Flambée des prix de l’énergie : l’Arizona débloque 80 millions d’euros.

Le gouvernement De Wever a conclu un accord peu avant minuit dans la nuit de mardi à mercredi concernant des mesures d’aides temporaires et ciblées pour faire face à la flambée des prix de l’énergie. Ces mesures incluront une augmentation de l’indemnité kilométrique de 10 centimes du kilomètre non taxé et une aide de 15 millions d’euros pour renforcer le Fonds social mazout et fonds gaz et électricité.

Le gouvernement De Wever a enfin réussi à conclure un accord après plusieurs semaines d’attente. Les ministres ont trouvé un consensus peu avant minuit, durant la nuit de mardi à mercredi, au sujet des mesures d’aide destinées à soutenir les citoyens face à l’augmentation des prix de l’énergie.

Ces mesures auront une durée limitée à trois mois et seront ciblées, ce qui signifie que tout le monde ne pourra pas en bénéficier.

Tous les partis de la coalition gouvernementale se déclarent satisfaits de cet accord.

Un geste sans se ruiner

Qui est ciblé, qui va être aidé ?

La principale mesure d’aide consiste en une incitation fiscale, offrant une exonération élargie pour les employeurs qui contribueront davantage aux frais de transport domicile-travail de leurs salariés.

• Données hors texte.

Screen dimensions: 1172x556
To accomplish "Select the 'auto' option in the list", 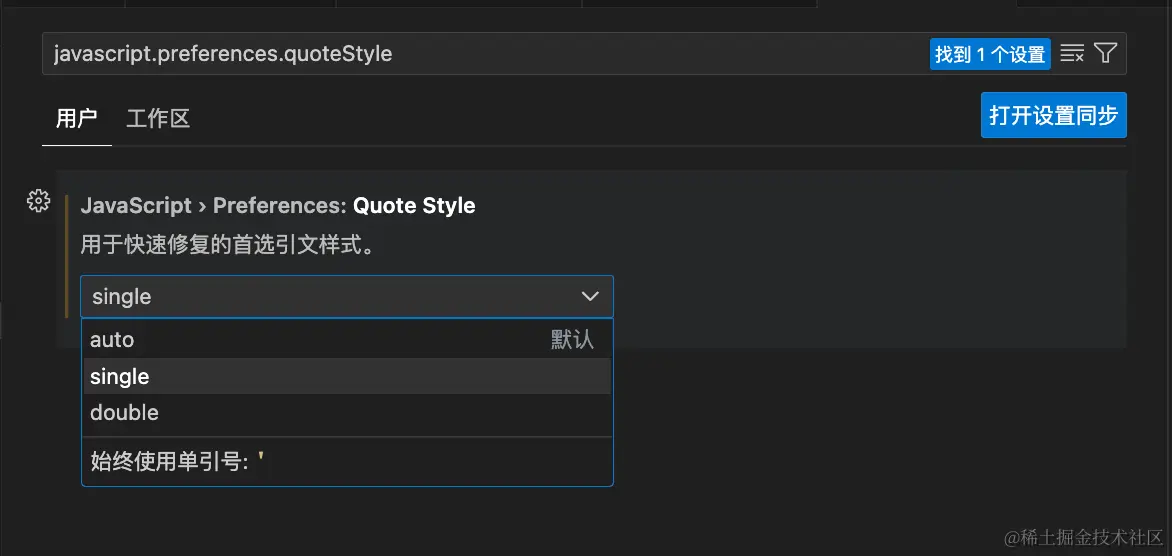I will click(112, 340).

Les effets de cette mesure dépendront donc des secteurs et des entreprises impliquées.

L’indemnité kilométrique pour ces travailleurs augmentera de 10 centimes en moyenne par kilomètre non imposé, avec une compensation fédérale de 20%. Ce dispositif n’est pas applicable aux personnes bénéficiant d’une carte carburant.

Concernant les déplacements effectués avec un véhicule personnel pour le travail, par exemple pour les aides-soignantes à domicile, il y aura également une augmentation, sans coût additionnel pour les employeurs.

De plus, l’indemnité kilométrique forfaitaire sera augmentée, avec une révision de la formule de calcul pour coller à la réalité des prix actuels des carburants. Les montants maximums seront donc rehaussés.

Cet aspect « déplacement domicile-travail » coûtera près de 65 millions d’euros à l’Etat pour la période de trois mois.

Le deuxième axe concerne l’aide aux ménages les plus vulnérables face à leurs factures de chauffage, avec une enveloppe de 15 millions d’euros pour renforcer le Fonds social mazout ainsi que le fonds pour le gaz et l’électricité, visant à soutenir ceux qui dépendent déjà du CPAS.

L’accord prévoit également des mesures de soutien plus spécifiques pour les indépendants et les agriculteurs.

Taxation sur les surprofits des sociétés énergétiques

Le Premier ministre a reçu le soutien de ses partenaires pour plaider au niveau européen en faveur d’une taxation sur les surprofits réalisés par les grands groupes pétroliers et énergétiques durant la crise actuelle. Cette initiative a été particulièrement soutenue par les partis Vooruit, le CD&V et les Engagés.